The turn around started to show itself in 2011. That Nationals team outperformed expectations by finishing 80-81. Something special was brewing even with Stephen Strasburg going to miss a majority of 2012. There was the anticipation of outfield phenom Bryce Harper getting ready to make his debut at some point. Jayson Werth had brought a championship swagger from Philadelphia. A snowball effect then happened.

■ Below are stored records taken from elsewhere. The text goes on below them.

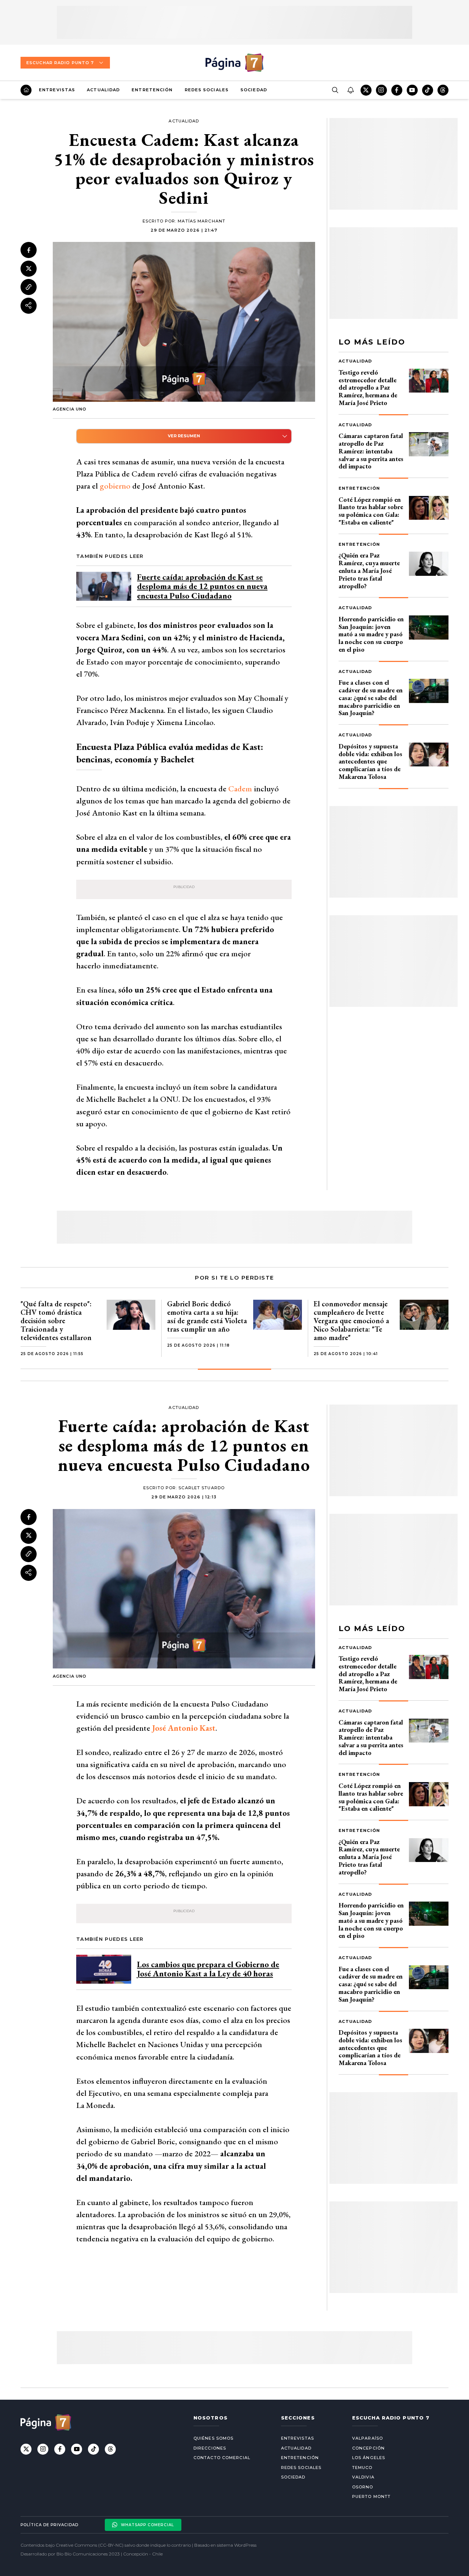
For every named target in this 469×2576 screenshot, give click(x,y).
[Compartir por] (29, 305)
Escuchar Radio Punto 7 (60, 62)
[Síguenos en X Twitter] (366, 90)
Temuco (362, 2467)
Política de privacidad (49, 2524)
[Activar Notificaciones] (350, 90)
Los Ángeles (368, 2457)
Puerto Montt (371, 2496)
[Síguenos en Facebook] (396, 90)
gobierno (115, 486)
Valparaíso (367, 2438)
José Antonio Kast (183, 1728)
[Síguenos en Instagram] (381, 90)
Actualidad (103, 89)
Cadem (240, 788)
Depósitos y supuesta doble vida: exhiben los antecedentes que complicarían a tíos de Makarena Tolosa (370, 761)
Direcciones (209, 2448)
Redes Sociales (207, 89)
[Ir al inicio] (26, 90)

2012 saw the Nationals win their first division in franchise history. I still remember the team taking a lap around a still mostly full stadium on that September night. I remember going outside of the bar in Greensboro needing to take a breath and sitting in the parking lot on the verge of tears. All of the emotions supporting them and seeing a guy like Ryan Zimmerman, and the last Montreal Expo Ian Desmond lead their franchise to the playoffs. I still cannot put those emotions into words other than “WOW.”
Latest From FPC on SportsCastr
Finally Made It
What followed were early exists in the playoffs and the occasional let down season in between titles. The Nationals fan base started to follow how Capitals fans felt.

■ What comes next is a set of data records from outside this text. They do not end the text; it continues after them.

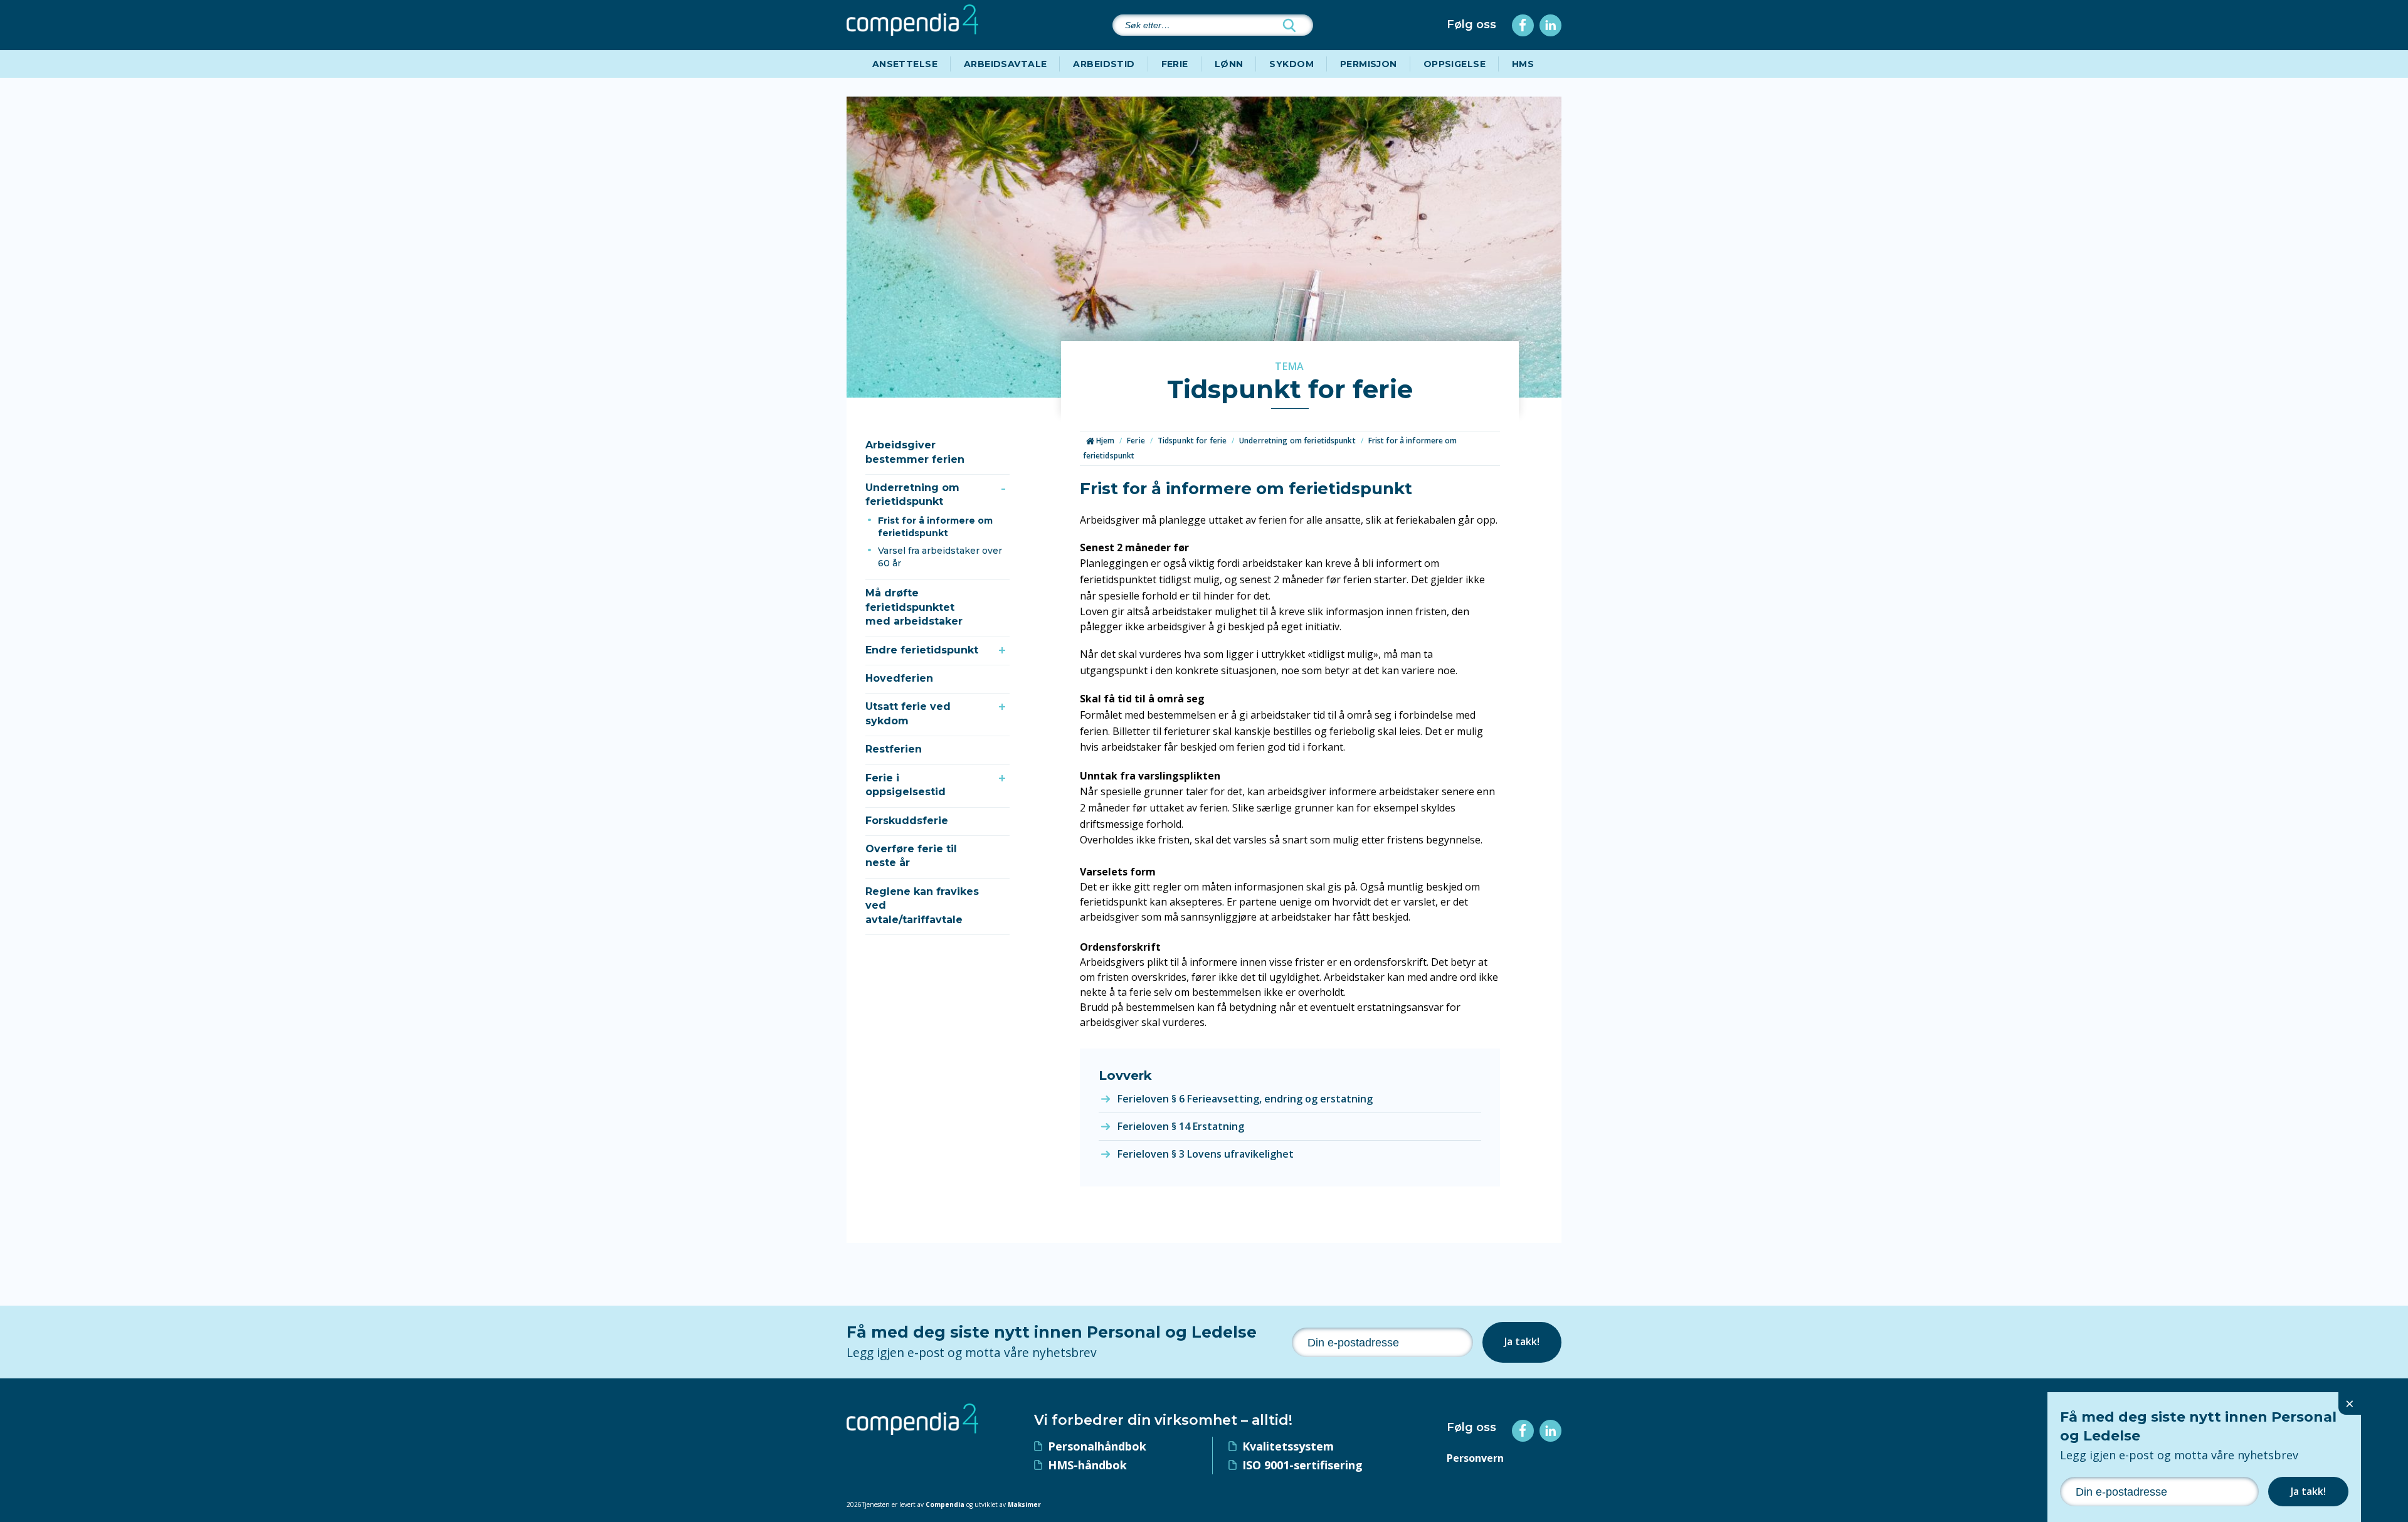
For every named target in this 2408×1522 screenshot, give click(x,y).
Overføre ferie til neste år (911, 856)
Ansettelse (904, 64)
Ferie (1174, 64)
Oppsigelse (1454, 64)
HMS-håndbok (1087, 1464)
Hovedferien (899, 678)
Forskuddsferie (906, 821)
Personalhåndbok (1097, 1446)
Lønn (1229, 64)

“When is that playoff disappointment going to happen.”
There had always been the argument that the Nationals never played meaningful baseball late into September right before the playoffs began.

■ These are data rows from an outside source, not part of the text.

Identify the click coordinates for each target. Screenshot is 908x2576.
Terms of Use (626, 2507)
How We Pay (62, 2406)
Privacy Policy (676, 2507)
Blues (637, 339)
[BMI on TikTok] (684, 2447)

Well, they got their opportunity this year. In a season that looked lost, Davey’s head being called for, and questions on whether Ryan Zimmerman was going to retire let alone return in 2020, they found something in themselves. I was not sure how to feel about this year’s team. My initial emotional reaction after ever loss was “is Davey really the answer?” Other’s were, “man, I just want to see Zimmerman play in a World Series after all he has been through and done for us.” Davey was poked fun of his “proud of the boys” sound bite that has now turned into a rally cry alongside Baby Shark.
As the wins started to pile up in June, July, then August, the hope became real. There was a feel to this team, that has been touched on, that this team has the same feel as the 2018 Stanley Cup winning Capitals. They were having fun, dancing in the dugout, and freaking opposing pitchers out with Baby Shark. Heck, even Strasburg was smiling, dancing, and showing emotions that we had never seen before.
My Crazy Call — Sorry Carol and Andy
When the Nationals clinched a Wild Card spot, “I thought to myself, “holy shit, this is actually happening” and started pacing around the apartment in excitement. Then the Wild Card game happened and I completely lost my mind that night. The next morning I was still so wound up in emotion that I called into the Carol Maloney Show and went on a Howard Dean-esque rant. The rant was about how they were going to beat the Dodgers, then the Cardinals, then the Astros (there is audio evidence I’m sure) and then we would be doing Baby Shark down Constitution Avenue as Ryan Zimmerman lifted that World Series trophy. 15 years of built up emotion just poured out on local sports radio. God bless Carol and Andy for putting up with it.
That emotion carried through the NLDS and NLCS as I sat next to my wife (who is a Phillies fan) saying in the first inning of Game 4 of the NLCS, “wow, you guys are really destined for this.”
This is everything that a life long Nationals fan has been hoping for. A chance to celebrate one of the most historic trophies in sports. As a fan it feels so much better after the lean years of Nick Johnson, Jose Vidro, Lastings Millidge, Delmon Young, Shawn Hill, John Rauch, Brad Wilkerson, Brian Schneider, Will Nieves, and others. Knowing that those guys that gave everything they had in what was an initial crappy situation can say their franchise is in the World Series. As a fan that has cheered for them hoping they could get there, I say thank you for your service and I hope that you enjoy this ride as much as we are.
With a World Series being played in D.C. for the first time since 1933, this 2019 Nationals team has entered D.C. sports folklore. Proud of the boys and all.